History tells us that in originally, bitters were not only a complement but a necessity in the definition of a cocktail. Originally conceived as a medicinal tonic, bitters found their way as concentrated flavour stimulants that added the final kick to the mix and bring out the best qualities to each cocktail. In recent years, bitters have experienced a comeback along with the revival of classic cocktails. But do you know the crucial role that bitters play in the final presentation of a cocktail? Keep on reading;

By definition, a bitters is an alcoholic beverage similar to a spirit but principally derived from herbs and citrus dissolved in alcohol.

Bitters generally have a bitter or bittersweet flavour profile. They also commonly have an alcoholic strength of up to 45 per cent. But because they are so rich and full of flavour, bitters are normally consumed in small amounts (1/64 of an ounce to 1/32 of an ounce.)

Bitter liqueurs like Jagermeister were originally consumed for their medicinal qualities as much as their intoxicating properties, however, those mentioned here are considered digestif.

There are hundreds of brands of bitters but the worldwide bestseller and most readily available one in Canada is Angostura.

In addition to its original bitters, Angostura has an orange bitters that works well in  cosmopolitans, negronis and margaritas as well as most cocktails containing Campari, Cointreau, Grand Marnier, triple sec or blue curacao. Other exceptional orange bitters include Regan’s Orange Bitters No. 6, Stirrings’ Blood Orange Bitters and Fee Brothers’ West Indian Orange Bitters, which also produces grapefruit, peach, lemon and mint flavoured bitters. And then there’s Peychaud’s Bitters. While similar to Angostura, Peychaud’s has a big, bold red fruit flavour.

Over the years, the widespread use of bitters has dwindled due to the lack of education about this alcoholic liquor and bartender ambition. However, a couple of dashes of bitters can make an enormous difference in the depth of flavour in your drinks. They are also the best value for money investment a bar can make.

Take a traditional balanced cocktail like the Cuba Libre (rum and coke). Four elements are used to balance this drink and make it a bestseller: rum (strong); ice or water (weak), which balances the strength of the rum; cola (sweet); and lime (sour), which balances the  sweetness of the cola.

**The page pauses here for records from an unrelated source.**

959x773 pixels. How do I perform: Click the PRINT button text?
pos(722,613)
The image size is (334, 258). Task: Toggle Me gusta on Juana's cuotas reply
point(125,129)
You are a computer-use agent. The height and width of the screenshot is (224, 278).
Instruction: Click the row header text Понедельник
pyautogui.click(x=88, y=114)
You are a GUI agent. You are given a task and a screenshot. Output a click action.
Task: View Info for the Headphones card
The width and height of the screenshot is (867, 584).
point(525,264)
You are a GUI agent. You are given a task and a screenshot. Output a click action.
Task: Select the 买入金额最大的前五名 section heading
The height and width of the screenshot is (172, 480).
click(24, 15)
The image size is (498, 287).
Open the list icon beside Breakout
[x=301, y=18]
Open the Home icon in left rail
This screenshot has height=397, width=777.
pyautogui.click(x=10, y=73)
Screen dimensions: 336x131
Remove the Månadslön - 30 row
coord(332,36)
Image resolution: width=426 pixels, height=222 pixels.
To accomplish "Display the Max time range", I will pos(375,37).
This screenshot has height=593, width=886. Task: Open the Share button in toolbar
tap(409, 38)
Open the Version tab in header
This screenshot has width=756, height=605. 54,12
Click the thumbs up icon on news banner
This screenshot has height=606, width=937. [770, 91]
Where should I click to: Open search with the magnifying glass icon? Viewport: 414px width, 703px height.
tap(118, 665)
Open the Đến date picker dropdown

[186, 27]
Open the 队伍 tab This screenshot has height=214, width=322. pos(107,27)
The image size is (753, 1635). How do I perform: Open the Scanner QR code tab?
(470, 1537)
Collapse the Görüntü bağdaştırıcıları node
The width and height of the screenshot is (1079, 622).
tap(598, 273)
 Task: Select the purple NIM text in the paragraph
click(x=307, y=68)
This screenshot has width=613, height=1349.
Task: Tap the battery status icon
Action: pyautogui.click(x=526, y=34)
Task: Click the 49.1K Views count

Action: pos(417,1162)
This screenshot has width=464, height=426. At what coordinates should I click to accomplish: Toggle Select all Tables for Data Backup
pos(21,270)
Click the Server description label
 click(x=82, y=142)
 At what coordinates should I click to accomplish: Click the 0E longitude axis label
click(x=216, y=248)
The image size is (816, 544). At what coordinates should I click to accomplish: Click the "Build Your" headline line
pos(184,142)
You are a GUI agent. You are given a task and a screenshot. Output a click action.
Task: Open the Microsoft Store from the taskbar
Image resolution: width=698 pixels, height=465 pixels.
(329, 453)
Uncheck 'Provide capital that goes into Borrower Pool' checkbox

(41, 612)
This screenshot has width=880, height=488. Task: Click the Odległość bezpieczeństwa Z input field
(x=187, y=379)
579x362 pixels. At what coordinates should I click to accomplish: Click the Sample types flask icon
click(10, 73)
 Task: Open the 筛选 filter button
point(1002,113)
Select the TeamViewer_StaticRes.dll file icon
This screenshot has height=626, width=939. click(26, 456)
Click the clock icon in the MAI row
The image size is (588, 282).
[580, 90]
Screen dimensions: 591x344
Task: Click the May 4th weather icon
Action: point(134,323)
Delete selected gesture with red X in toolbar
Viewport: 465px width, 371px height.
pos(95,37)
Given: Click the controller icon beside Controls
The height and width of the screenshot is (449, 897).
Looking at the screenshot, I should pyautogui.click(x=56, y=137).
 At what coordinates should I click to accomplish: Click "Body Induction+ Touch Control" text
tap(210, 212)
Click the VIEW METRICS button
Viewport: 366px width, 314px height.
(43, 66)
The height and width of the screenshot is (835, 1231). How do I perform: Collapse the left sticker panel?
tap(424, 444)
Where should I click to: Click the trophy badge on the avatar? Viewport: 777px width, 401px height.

When balancing a cocktail based on these two axes, (strong versus weak, sweet versus sour), you end up with a drink that hits both sweet and sour taste receptors. Because the Cuba Libre hits two of the four taste sensors on the tongue — the others being salty and bitter — it is given a rank of two.

Then there’s the whisky sour, another cocktail classic. This drink has all the makings

of a great balanced cocktail. Even though its namesake is ‘sour,’ the addition of sugar or  simple syrup balances this drink and makes it palatable. Most bartenders use rye or bourbon, simple syrup and fresh lime juice to make this cocktail. However, if you look at the classic and sometimes forgotten recipe, it calls for two dashes of Angostura bitters. The addition of bitters to a whisky sour hits sweet, sour and bitter notes on the tongue, giving this drink a rank of three.

Drinks like the margarita naturally hit three of the four taste receptors — sweet (orange liqueur) balanced by sour (lime juice) and salty (salted glass rim). Adding a few dashes of orange bitters can create a cocktail that hits all four taste receptors, providing the drinker with an unparalleled taste experience.

So now you know all of this, get those bitters and pimp your cocktails to the next level.